The bill would require that all states recognize marriages legally conducted in other states and repeal the Defense of Marriage Act, a 1996 law that defined a legal marriage as one between a man and a woman.

The now-invalid legislation is still on the books and repealing it would be a precautionary measure as progressives warn that the Supreme Court's decision to overturn Roe v. Wade is setting the stage for a takedown of other constitutional rights, including the right to same-sex marriage.

The House vote comes three weeks after the Supreme Court ruled in Dobbs v. Jackson Women’s Health Organization that the high court had gone too far when it interpreted the Constitution to protect the right to an abortion nearly 50 years ago.

"These radical justices took a wrecking ball to precedent of the court and privacy in the Constitution and placed even more of our cherished freedoms on the chopping block," Speaker of the House Nancy Pelosi said Tuesday.

Not only did the majority opinion eviscerate abortion access, but a concurrence from Justice Clarence Thomas suggested the court may be headed toward a dismantling of other previously established constitutional rights that hinge on substantive due process and the right to privacy, including marriage equality; contraception access, as established in Griswold v. Connecticut; and the right to sexual relations, as established in Lawrence v. Texas.

“In future cases, we should reconsider all of this court’s substantive due process precedents, including GriswoldLawrence, and Obergefell,” Thomas wrote in his concurring opinion. “Because any substantive due process decision is 'demonstrably erroneous' we have a duty to 'correct the error' established in those precedents.”

Thomas' opinion notably avoided listing Loving v. Virginia, the 1967 case that guaranteed the constitutional right to interracial marriage, though that high court decision also hinged on substantive due process claims. Thomas, who is Black, is married to Virginia "Ginni" Thomas, who is white.

House Democrats are moving swiftly in response to Thomas' musings.

"Make no mistake, while his legal reasoning is twisted and unsound, it is crucial that we take Justice Thomas and the extremist movement behind him at their word. This is what they intend to do," Pelosi said.

Democratic Representative Mondaire Jones of New York, who is gay, took to the floor Tuesday, recalling how he felt when the New York State Legislature passed marriage equality legislation in 2011.

"I was still closeted, and I was so afraid that someone might find out the truth about my being gay. So, I closed the door to my room and cried tears of joy. Finally, my home state of New York had recognized me as a full human being, affirming all of those scary yet beautiful feelings that I had bottled up inside for decades, wondering, hoping one day the world would change. Four years later, the Supreme Court's decision in Obergefell sent that message to millions of LGBTQ+ Americans," Jones said.

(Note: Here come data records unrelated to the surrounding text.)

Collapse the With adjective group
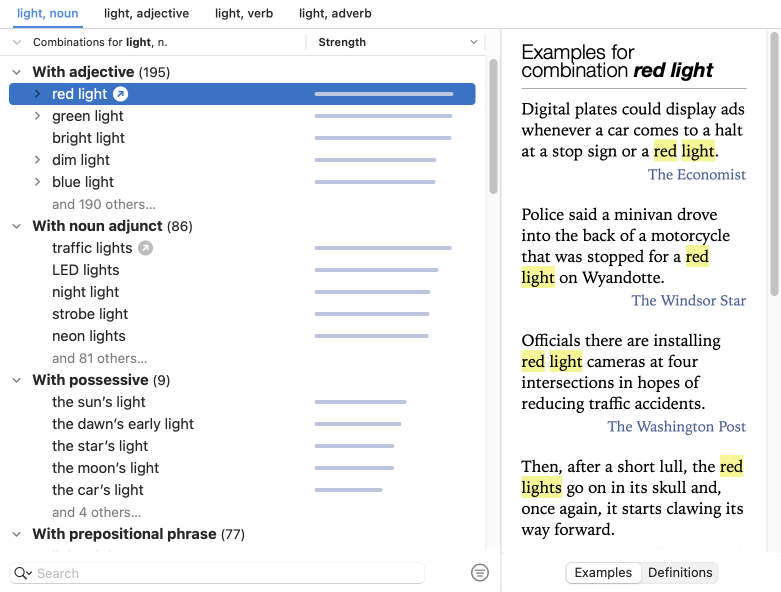The image size is (781, 592). pyautogui.click(x=16, y=72)
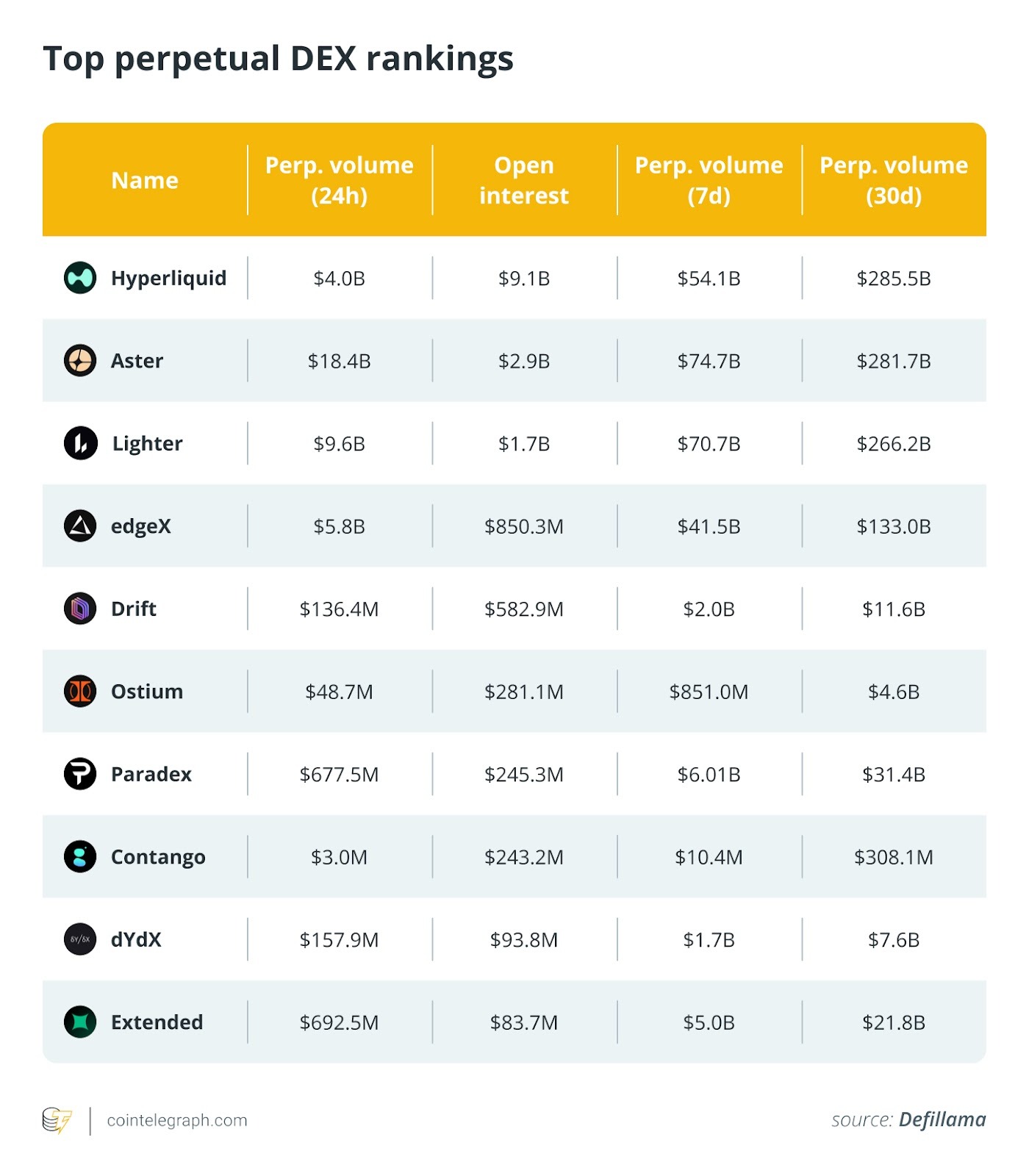Click the Extended logo icon
The width and height of the screenshot is (1029, 1176).
(80, 1022)
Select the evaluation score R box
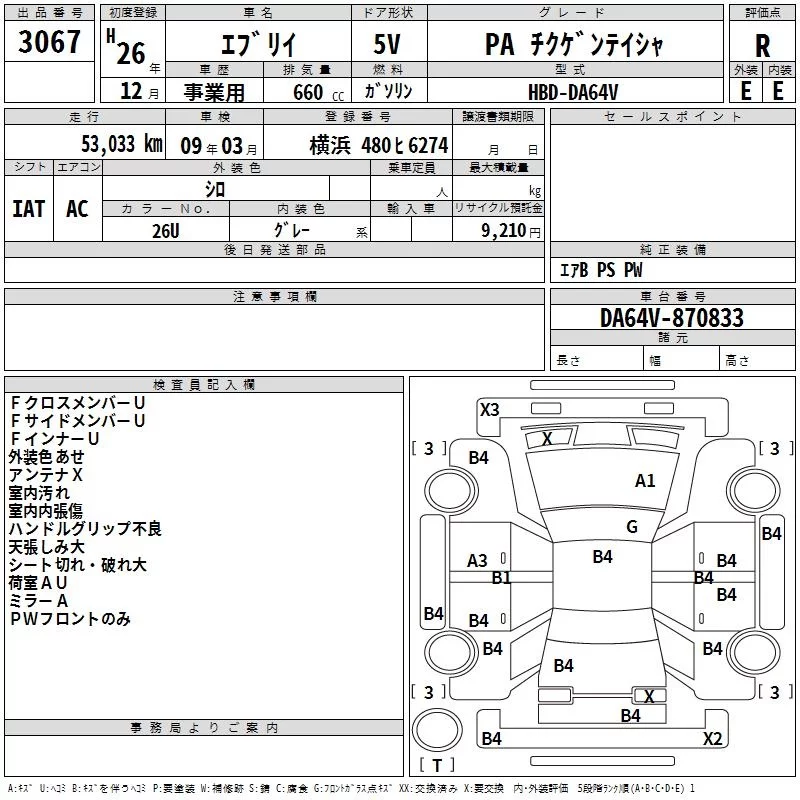The width and height of the screenshot is (800, 800). pyautogui.click(x=763, y=46)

In addition to the vote to enshrine the right to marriage equality, the House voted last week to codify the right to abortion into federal law and the chamber is expected to hold a vote on protecting the right to contraception access later this week.

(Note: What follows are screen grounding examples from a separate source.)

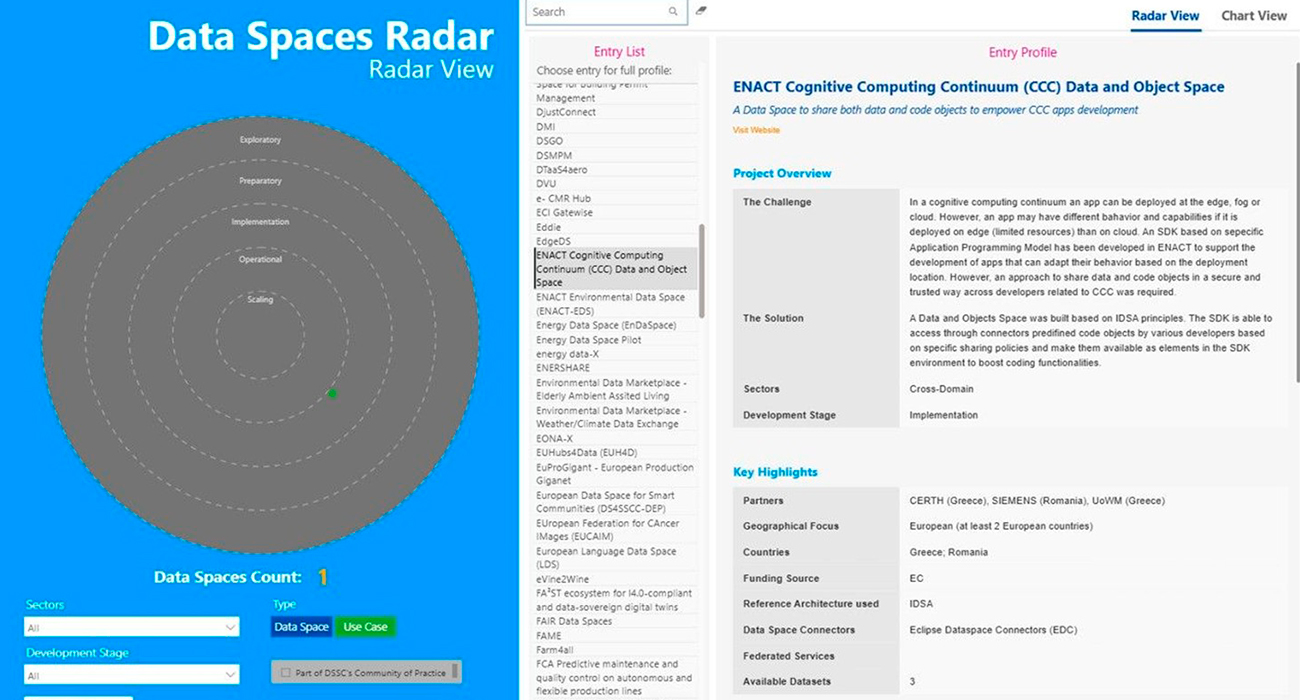
Task: Open the Visit Website link
Action: (x=756, y=130)
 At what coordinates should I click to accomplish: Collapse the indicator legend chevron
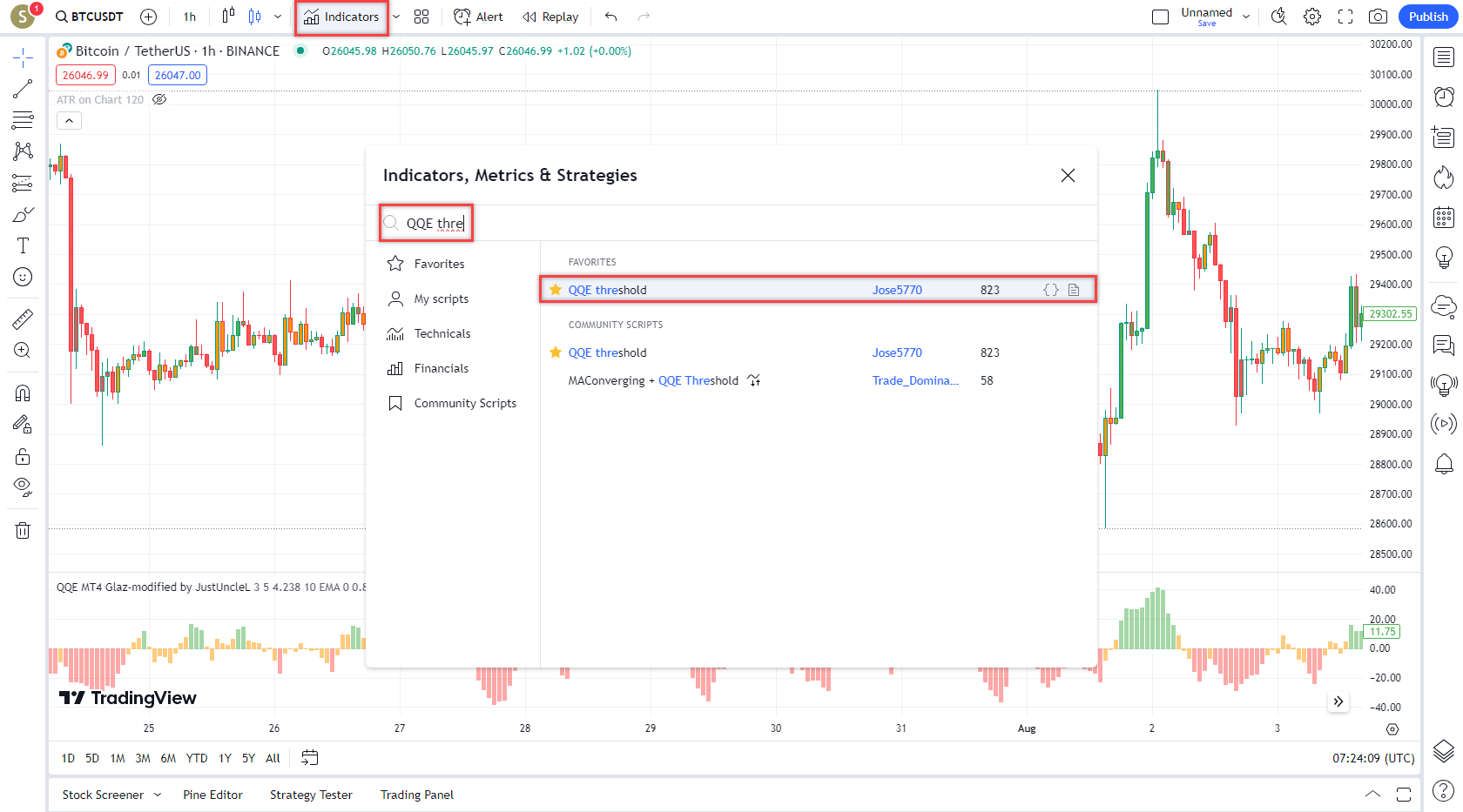coord(69,121)
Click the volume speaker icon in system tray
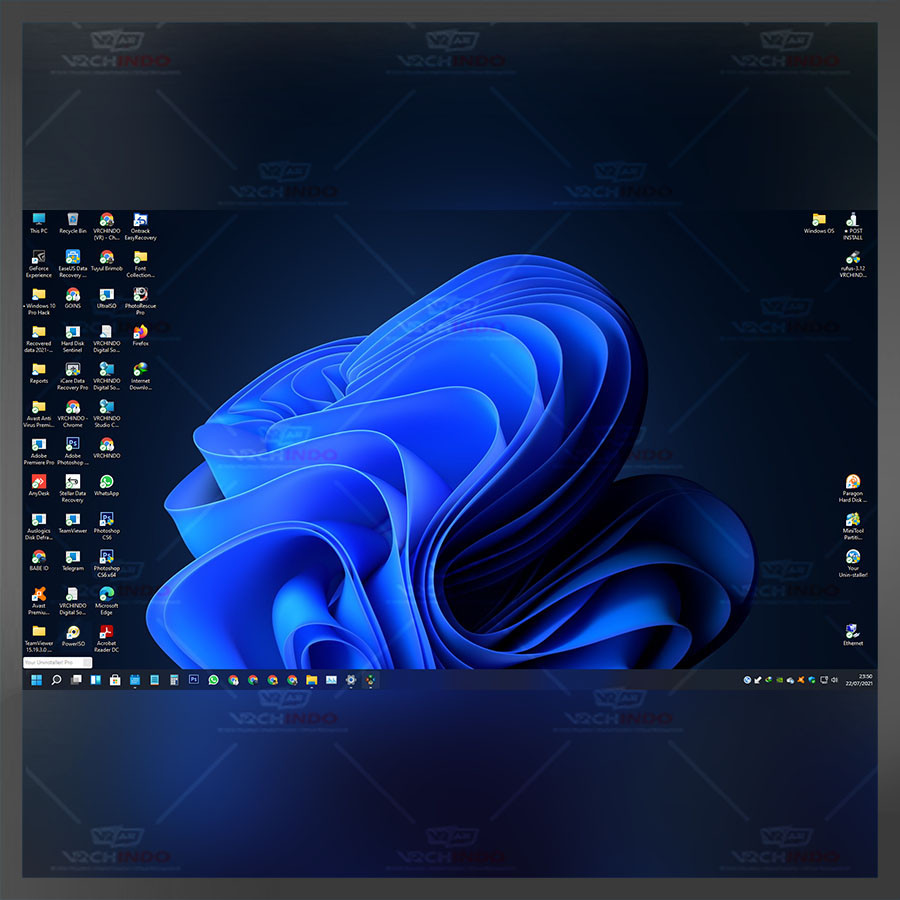The image size is (900, 900). [x=834, y=680]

Republicans condemned Tuesday's vote, with many deeming the legislation unnecessary and claiming the court has no intention of going after marriage equality or contraception.

"They've manufactured this crisis, this demeaning, divisive debate, trying to reopen a Pandora's box that no one has opened except the Democrats," Representative Mike Johnson, a Republican from Louisiana, said on the House floor Tuesday.

Democratic Representative Jerry Nadler, chairman of the House Judiciary Committee, argued back at Republicans opposing the bill, asserting that the legislation aims to safeguard a right in the event the court does one day overturn Obergefell.

"This is about a fundamental fairness in our system, ensuring that people can marry the person they love. And if it's not necessary, you can vote for it. If you're right that we're worried and we shouldn't be, reaffirm it, but don't hide behind that to justify your refusal to vote for marriage equality in this country," Nadler said

The bill faces a tough battle in the 50-50 Senate, which failed to pass legislation protecting abortion access earlier this year, and the filibuster poses a major hurdle to the advancement of the other House bills.